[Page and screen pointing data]
# # # # #

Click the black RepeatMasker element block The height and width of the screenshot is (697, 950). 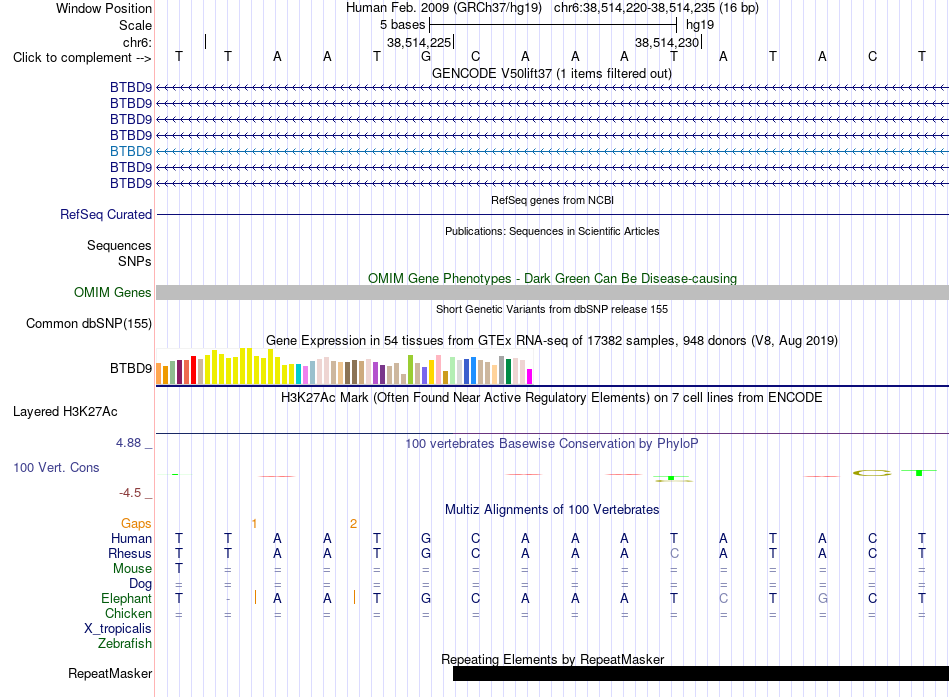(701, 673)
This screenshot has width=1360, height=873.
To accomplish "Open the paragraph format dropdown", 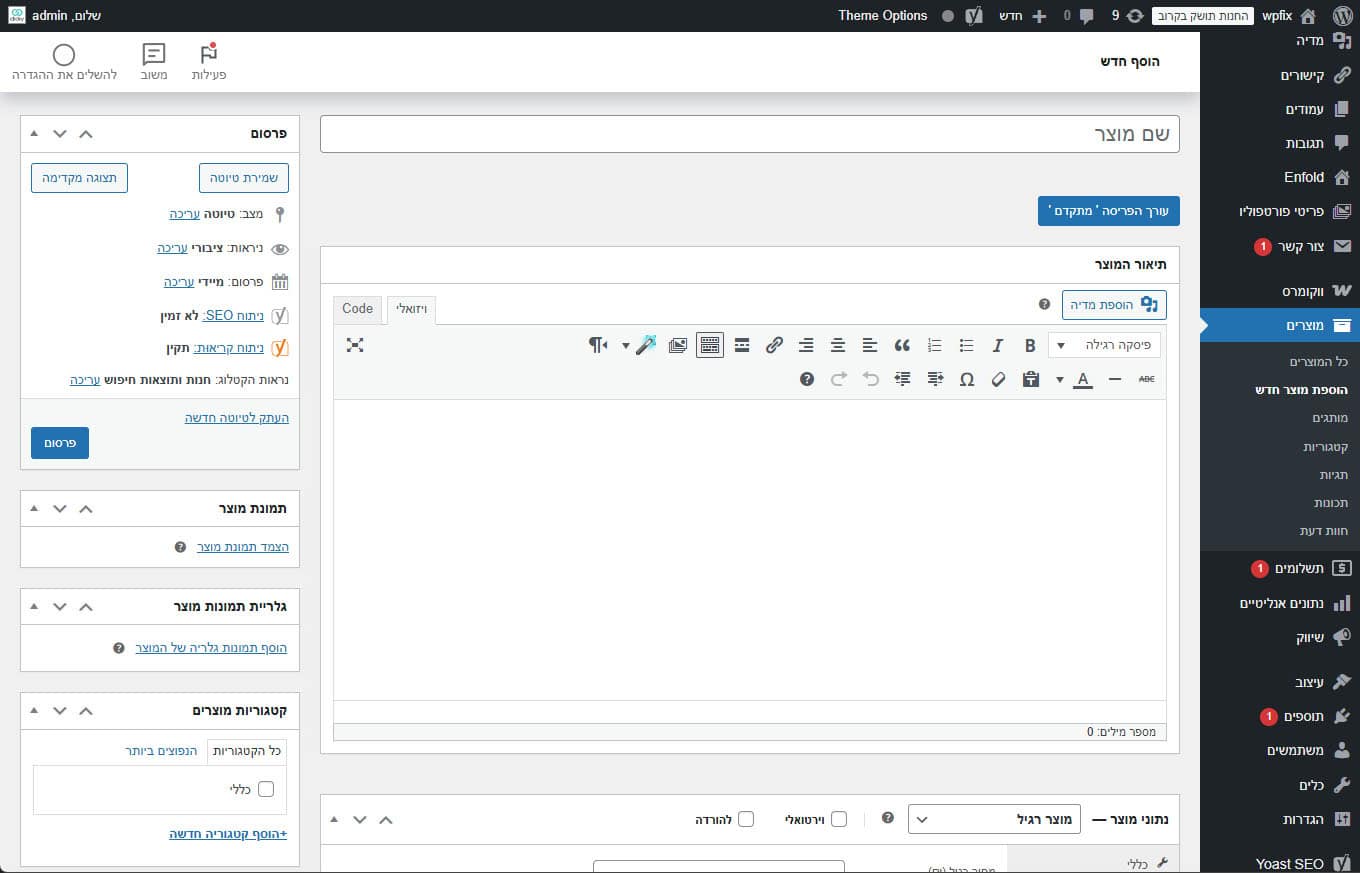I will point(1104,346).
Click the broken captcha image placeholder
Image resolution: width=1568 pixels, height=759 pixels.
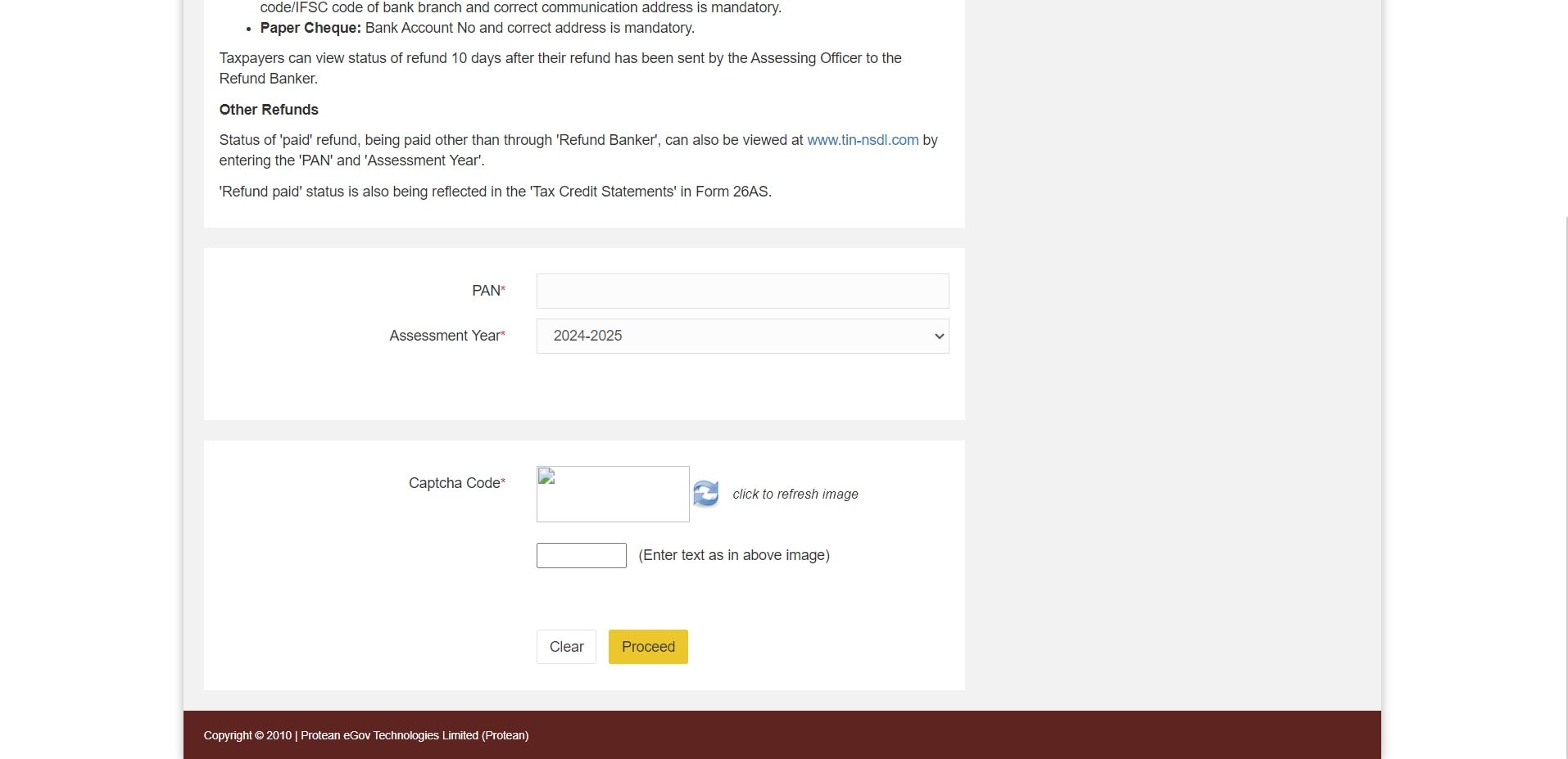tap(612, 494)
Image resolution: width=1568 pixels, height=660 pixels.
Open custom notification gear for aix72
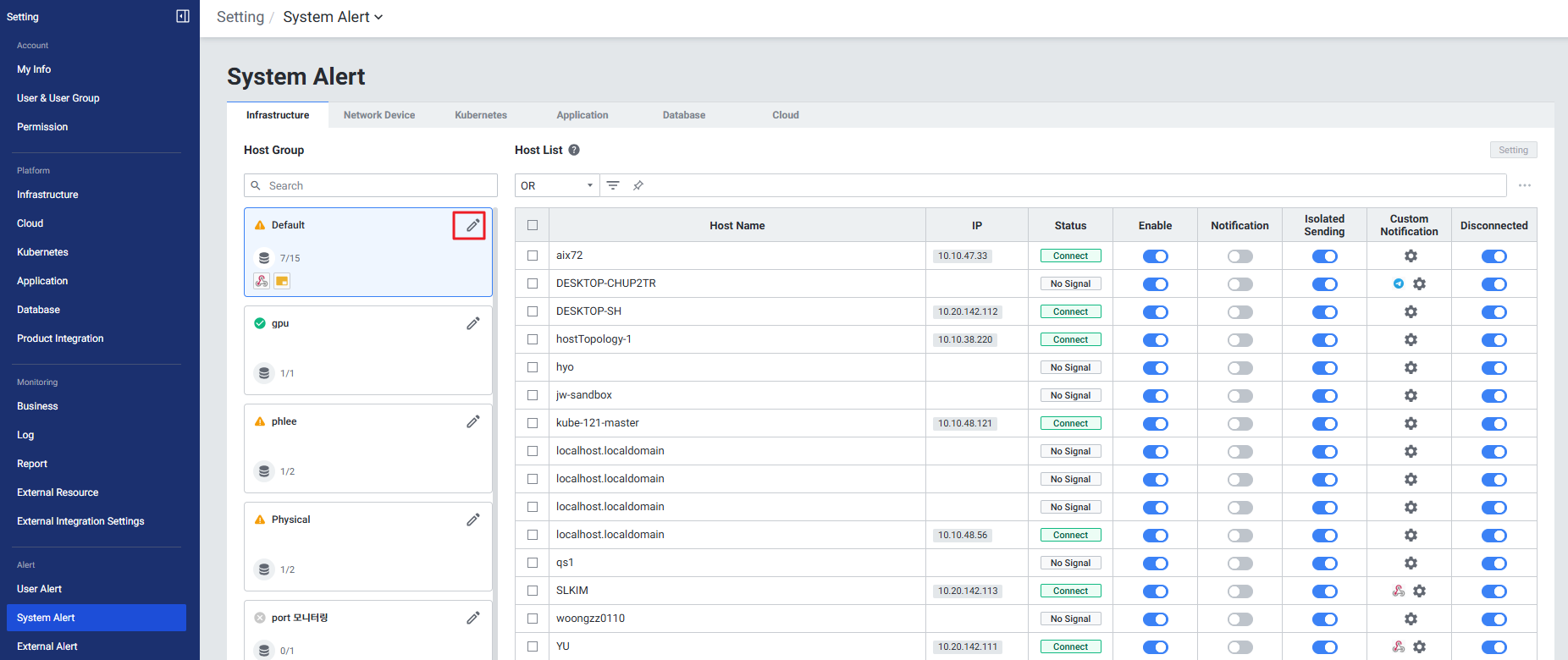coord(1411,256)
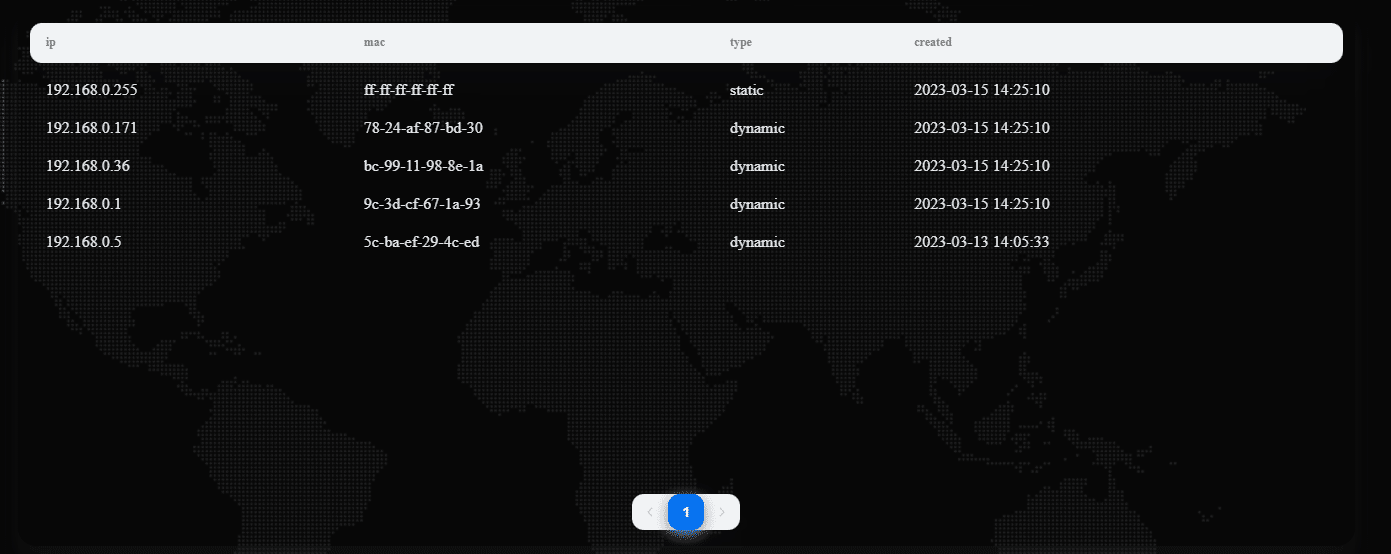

# # # # #

- What to do
Turn the data from the line containing "Image resolution: width=1568 pixels, height=660" through the end of the data, both ends included, into a numbered list with blank lines omitted, and leave the pictures out.

- Written response
1. Image resolution: width=1568 pixels, height=660 pixels.
2. Open custom notification gear for aix72
3. coord(1411,256)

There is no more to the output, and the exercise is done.